> Work order: Of the entries below, return only those lines from the line with "Task: Switch to the General tab" to the line with "You are a computer-use", exactly, both included.

[Records from a collection]
>>>>>

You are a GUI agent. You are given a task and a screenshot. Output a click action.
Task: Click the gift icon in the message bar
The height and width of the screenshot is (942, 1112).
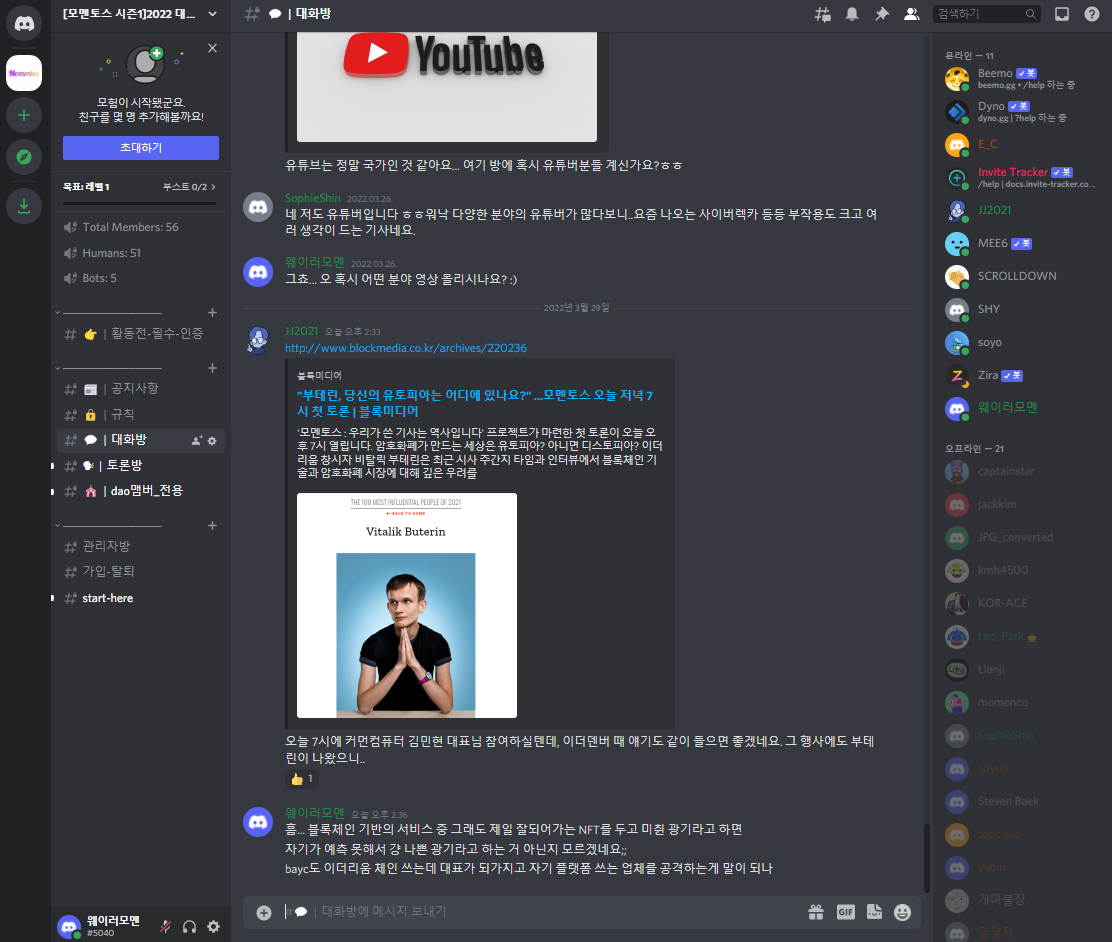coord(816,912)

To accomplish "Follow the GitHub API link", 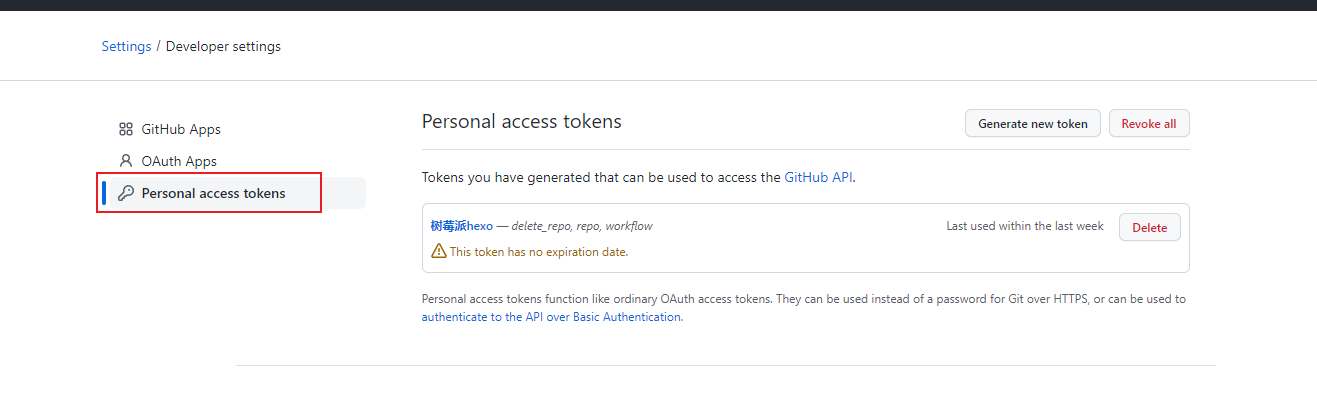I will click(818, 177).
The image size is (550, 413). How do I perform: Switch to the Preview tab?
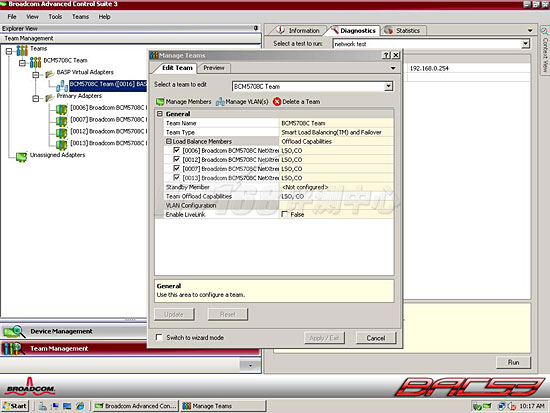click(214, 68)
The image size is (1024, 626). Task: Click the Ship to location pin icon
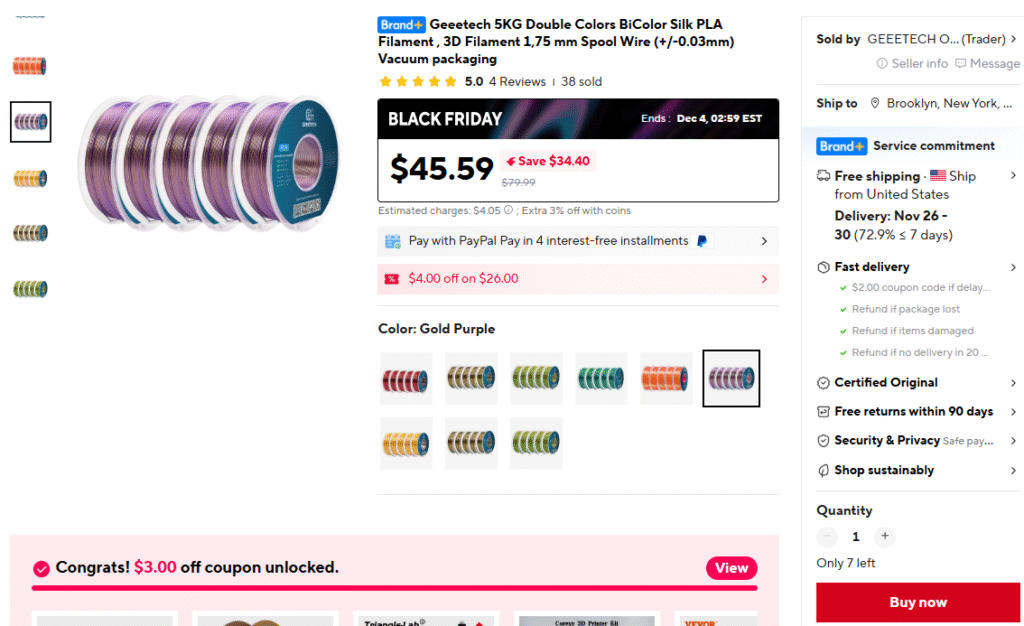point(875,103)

<<<<<
>>>>>

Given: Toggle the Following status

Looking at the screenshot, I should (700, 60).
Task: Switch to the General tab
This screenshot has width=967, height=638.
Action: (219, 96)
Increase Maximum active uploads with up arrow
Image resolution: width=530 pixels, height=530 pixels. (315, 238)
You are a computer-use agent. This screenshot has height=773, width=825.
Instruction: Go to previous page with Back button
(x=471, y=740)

<<<<<

> Solved problem:
Task: Switch to the General tab
This screenshot has width=967, height=638.
Action: (219, 96)
Increase Maximum active uploads with up arrow
Image resolution: width=530 pixels, height=530 pixels. (315, 238)
You are a computer-use agent. This screenshot has height=773, width=825.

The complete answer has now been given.